Têm como objetivo básico preservar a natureza, sendo admitido apenas o uso indireto dos seus recursos naturais, com exceção dos casos previstos nesta Lei.

  1. Estação Ecológica: Preservação da natureza e realização de pesquisas científicas, sendo de posse e domínios públicos, com previsão de desapropriação das áreas particulares em seus limites.
  2. Reserva Biológica: Preservação integral da biota e demais atributos naturais existentes em seus limites, sem interferência humana direta ou modificações ambientais, excetuando-se as medidas de recuperação de seus ecossistemas alterados e as ações de manejo necessárias para recuperar e preservar o equilíbrio natural, a diversidade biológica e os processos ecológicos naturais, sendo de posse e domínio públicos.
  3. Parque Nacional, Estadual ou Natural Municipal: Preservação de ecossistemas naturais de grande relevância ecológica e beleza cênica, possibilitando a realização de pesquisas científicas e o desenvolvimento de atividades de educação e interpretação ambiental, de recreação em contato com a natureza e de turismo ecológico. São de posse e domínio públicos.
  4. Monumento Natural: Preservar sítios naturais raros, singulares ou de grande beleza cênica. Pode ser constituído por áreas particulares, desde que seja possível compatibilizar os objetivos da unidade com a utilização da terra e dos recursos naturais do local pelos proprietários.
  5. Refúgio de Vida Silvestre: Proteger ambientes naturais onde se asseguram condições para a existência ou reprodução de espécies ou comunidades da flora local e da fauna residente ou migratória. Pode ser constituído por áreas particulares, desde que seja possível compatibilizar os objetivos da unidade com a utilização da terra e dos recursos naturais do local pelos proprietários.
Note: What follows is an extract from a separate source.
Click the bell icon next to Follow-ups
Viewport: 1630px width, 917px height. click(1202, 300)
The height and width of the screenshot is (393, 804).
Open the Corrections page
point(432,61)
Unidades de Uso Sustentável

O objetivo básico é compatibilizar a conservação da natureza com o uso sustentável de parcela dos seus recursos naturais.
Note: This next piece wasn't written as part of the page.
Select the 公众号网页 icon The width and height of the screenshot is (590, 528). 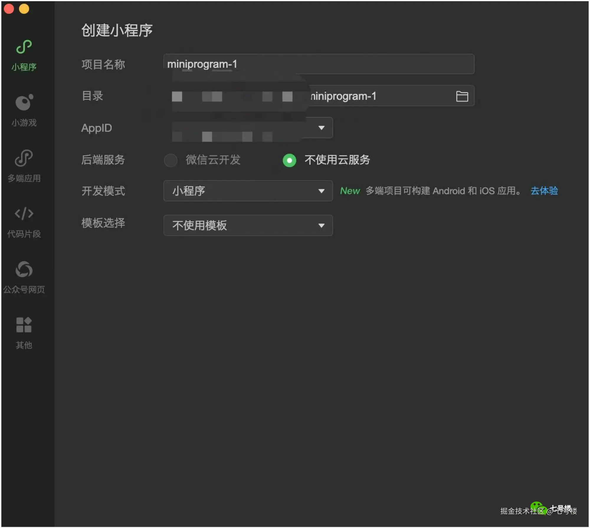(24, 269)
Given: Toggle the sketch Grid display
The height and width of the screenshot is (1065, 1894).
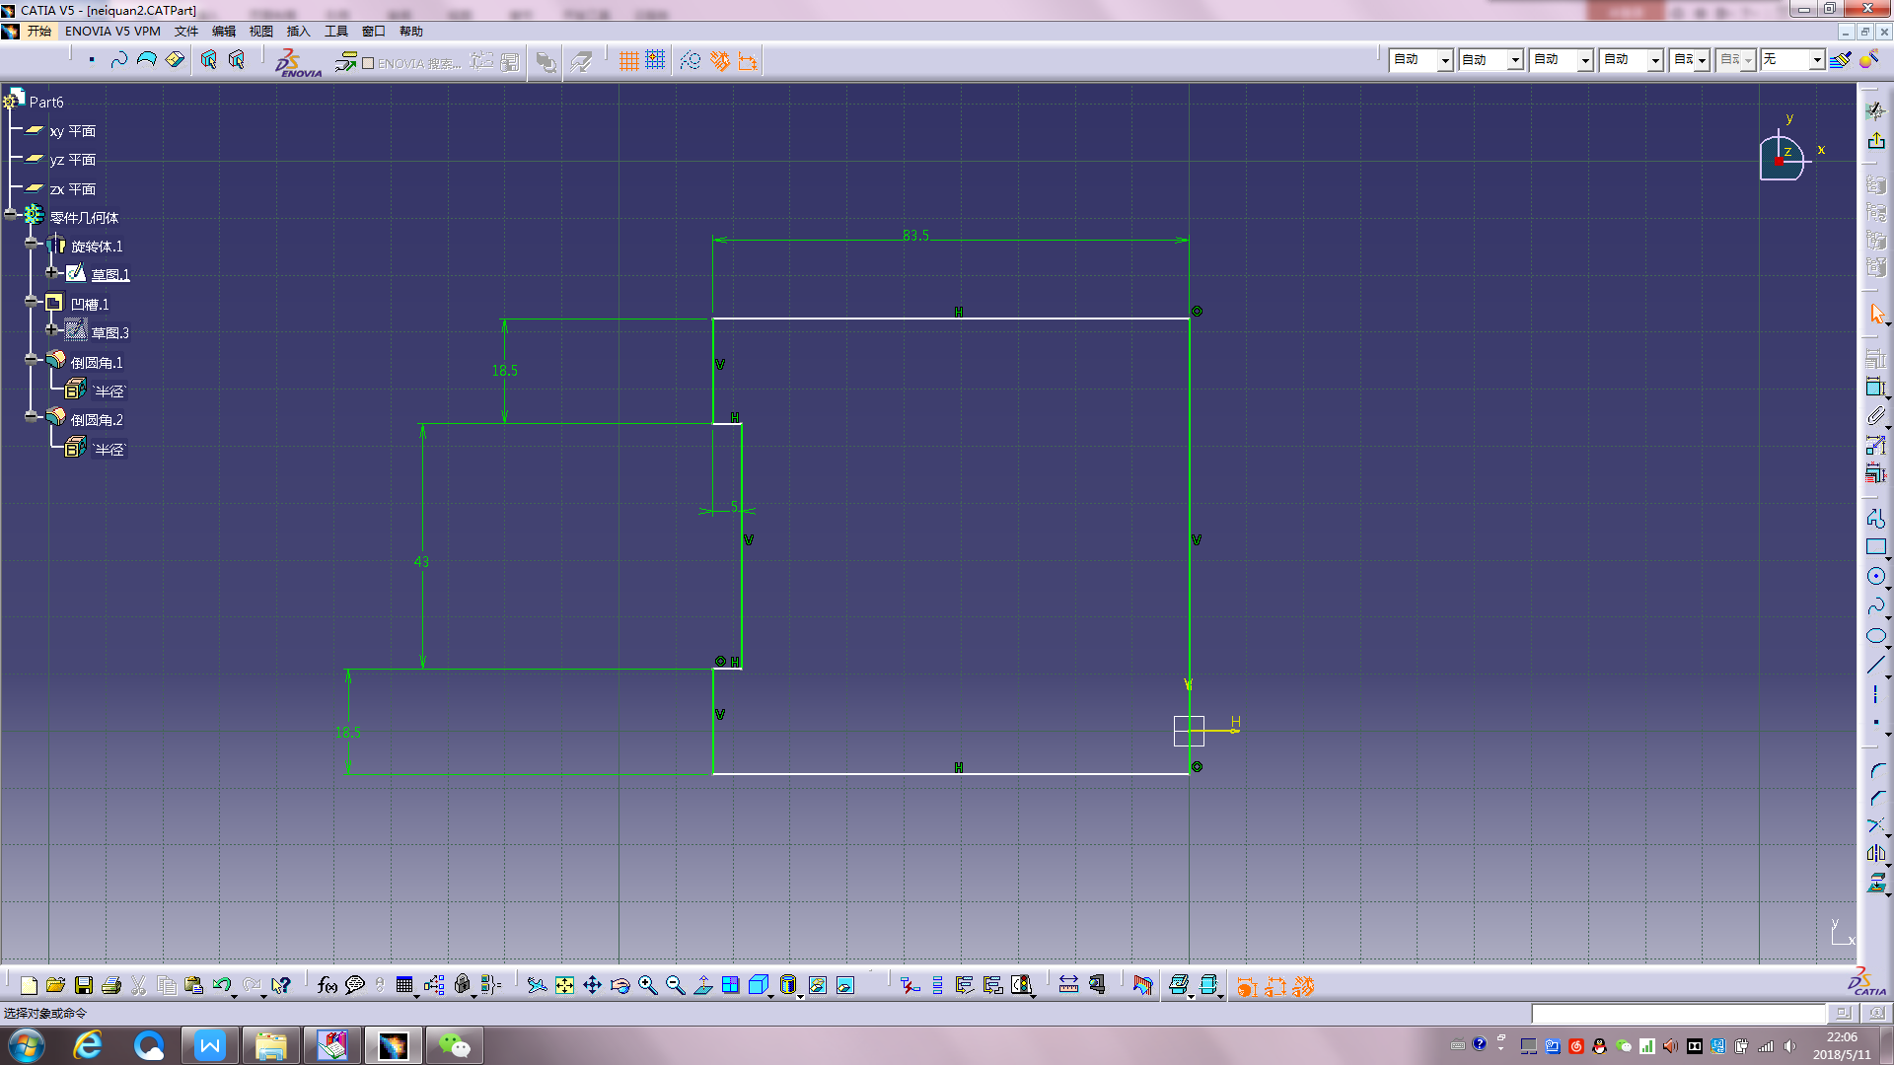Looking at the screenshot, I should 628,61.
  1. Área de Proteção Ambiental: Área em geral extensa, constituída por terras públicas ou privadas, com um certo grau de ocupação humana, dotada de atributos abióticos, bióticos, estéticos ou culturais especialmente importantes para a qualidade de vida e o bem-estar das populações humanas. Tem como objetivos básicos proteger a diversidade biológica, disciplinar o processo de ocupação e assegurar a sustentabilidade do uso dos recursos naturais.
  2. Área de Relevante Interesse Ecológico: Área em geral de pequena extensão, constituída por terras públicas ou privadas, com pouca ou nenhuma ocupação humana, com características naturais extraordinárias ou que abriga exemplares raros da biota regional. Tem como objetivo manter os ecossistemas naturais de importância regional ou local e regular o uso admissível dessas áreas, de modo a compatibilizá-lo com os objetivos de conservação da natureza.
  3. Floresta Nacional, Estadual ou Municipal: Área de posse e domínio públicos, com cobertura florestal de espécies predominantemente nativas. Tem como objetivo básico o uso múltiplo sustentável dos recursos florestais e a pesquisa científica, com ênfase em métodos para exploração sustentável de florestas nativas. É admitida a permanência de populações tradicionais que habitam essas UCs quando de sua criação.
  4. Reserva Extrativista: Área de domínio público utilizada por populações extrativistas tradicionais, cuja subsistência baseia-se no extrativismo e, complementarmente, na agricultura de subsistência e na criação de animais de pequeno porte. Busca proteger os meios de vida e a cultura dessas populações, e assegurar o uso sustentável dos recursos naturais da unidade.
  5. Reserva de Fauna: Área natural, de posse e domínio públicos, com populações animais de espécies nativas, terrestres ou aquáticas, residentes ou migratórias, adequadas para estudos técnico-científicos sobre o manejo econômico sustentável de recursos faunísticos.
  6. Reserva de Desenvolvimento Sustentável: Área natural de domínio público que abriga populações tradicionais, cuja existência baseia-se em sistemas sustentáveis de exploração dos recursos naturais, desenvolvidos ao longo de gerações e adaptados às condições ecológicas locais, com papel fundamental na proteção da natureza e na manutenção da diversidade biológica.
  7. Reserva Particular do Patrimônio Natural: área privada, gravada com perpetuidade, com o objetivo de conservar a diversidade biológica.